豪邸と言う程ではないが可成り立派な家で茶山は、これまで両親と共に幸せに暮らしていた・・・が、この家は両親が作った多額の借金の肩代わりをしたヤクザ達に奪われ此処での生活は突然、地獄へと一変した。父=勝兵は刑務所に入れられた為、おらず母=千代子は加齢と共に容姿が衰えた今でもヤクザ達と通じたマニアと呼ばれる部類の者達に息子が逃げ出さない為の人質も兼ねて体を汚される日々を送るが此処でヤクザの配下の不良達に扱き使われる日々を送る茶山は遂に脱走してしまい逃走中に
「やったぜ・・・!奴ら俺が、まさか脱走するなんて思ってないだろうから・・・裏をかいてやったぜ~!」
と心の中で叫ぶが、それは第三者から見れば肉親を見捨てて1人だけ助かろうとした行為であり自分が泳がされている事に気付かず、そして次々と
「開けてくれ~!俺だよ!茶山だよ!頼む!匿ってくれ・・・!」
等と叫びながら嘗ての級友達の自宅を回るが
「茶山だと・・・帰れ!」
等と門前払いされ
「何で~俺達・・・友達だろう!」
等と叫ぶが
「泥棒と友達に、なった覚えはない!」
等と掌を返す形で追い返され
「何で・・・?どいつも・・・こいつも・・・」
等と呟きながら途方に暮れる茶山の姿を嘗ての担任の銅島が見かけ声を掛け様とするが、その茶山の前に嘗ての級友の1人だった石居が冷たく笑いながら現れた事で身を隠し密かに様子を見る事にした。

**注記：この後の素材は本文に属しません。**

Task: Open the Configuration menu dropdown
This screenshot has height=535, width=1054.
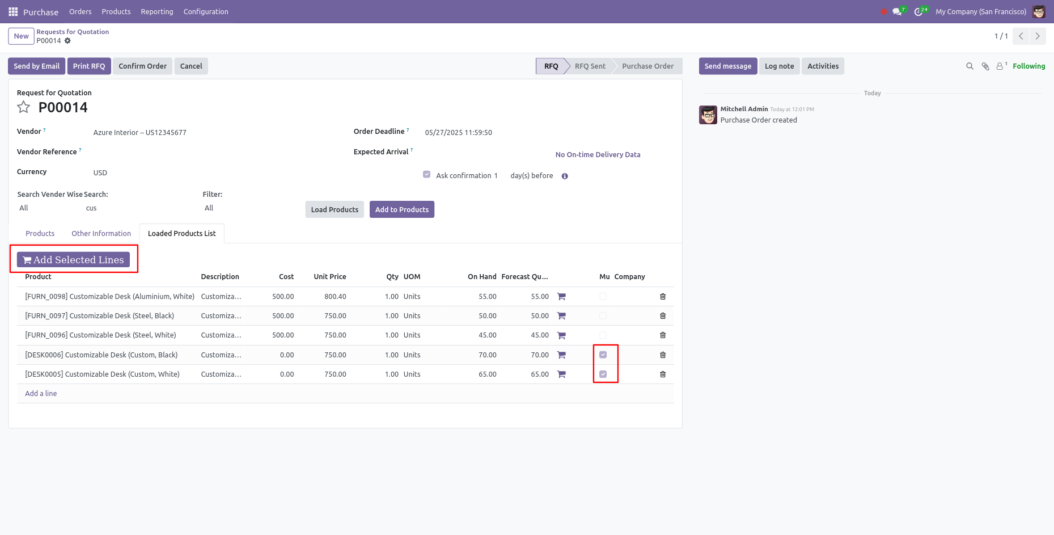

「石居・・・君・・・俺の前に自分から現れるなんて・・・もしかして・・・?」
と安堵の表情で叫ぶと石居は、このまま冷たく笑いながら
「ああ〜!助けてやる・・・と言うとでも思ったのか・・・ば〜か!」
と叫び唖然とする茶山に
「未だ分からないのか・・・あの時、蹴落とされたのは灰川でなく、お前だったんだよ・・・茶山・・・!」
と叫び、それを聞いた茶山と隠れている銅島は更に唖然とし
「な・・・何で・・・俺達・・・友達じゃ・・・?」
と呟く茶山に石居は
「お前・・・本当に自分が何をやっても許される・・・とでも思っていたのか・・・流石に、あそこ迄、酷過ぎると反感、買うのも当然だろう・・・」
と言い放ち、それに対し茶山が
「じゃあ・・・何で・・・あの時、何も言ってくれなかったんだよ・・・?」
と問い反論するが、それに対し石居は
「お前の様な馬鹿・・・何、言っても無駄だろう・・・それに慢心し過ぎた奴は必ず転落するってのを証明したかったのさ・・・!」
と言い放ち、それに対し茶山は
「やろ~う!ふざけやがって~!」
と叫んで殴り掛かろうとするが石居は、その腕を掴むと、もう片方の腕で茶山を殴り飛ばした後、睨みつけ
「消えろ・・・塵以下の糞が・・・」
と呟き茶山が、その場から逃げ去った後、銅島が石居の前に現れ
「石居君・・・君は何て恐ろしい子なんだ・・・」
と言い放つが、そんな銅島に石居は
「それは貴方も同じでしょう・・・銅島先生・・・いや・・・貴方だけじゃない・・・主任や教頭、更には校長迄、自分たちのエゴの為・・・そしてモンスターである茶山の親らを恐れて立場の弱い灰川を矛先にした・・・」
と返し銅島は、それに対し何も言い返せなかった。
それから、しばらくしてから茶山は灰川の姿を見かけ、それに気付いた灰川が
「茶山・・・君・・・」
と言い掛けた時
「灰川~!皆、てめえのせいだ~!てめ~俺を蹴落とす為、わざと濡れ衣を着たんだろ~う!」
等と八つ当たりを兼ねて言い掛かりをつけながら何発も殴り、それに対し灰川は
「そ・・・そんなの言い掛かりだ・・・逆恨みだ・・・」
等と反論するが、それでも茶山は聞く耳を持たず再び逃亡しようとするがヤクザ達に捕まってしまい連れ戻され獄中の父が首を吊り母が下を噛み切って命を絶ったという事を聞かされ唖然とした後
「ワ~!」
と狂った様に叫び、そんな茶山にヤクザ達は
「分かってるよな・・・お前の生きる道は、もう1つしかねえんだよ・・・」
と呟き追い打ちを掛けた。
そして、その頃、灰川も酒の飲み過ぎが原因で父を失い茶山と同様、天涯孤独となった。
茶山は、その矛先を被害者である筈の灰川に向けるが・・・。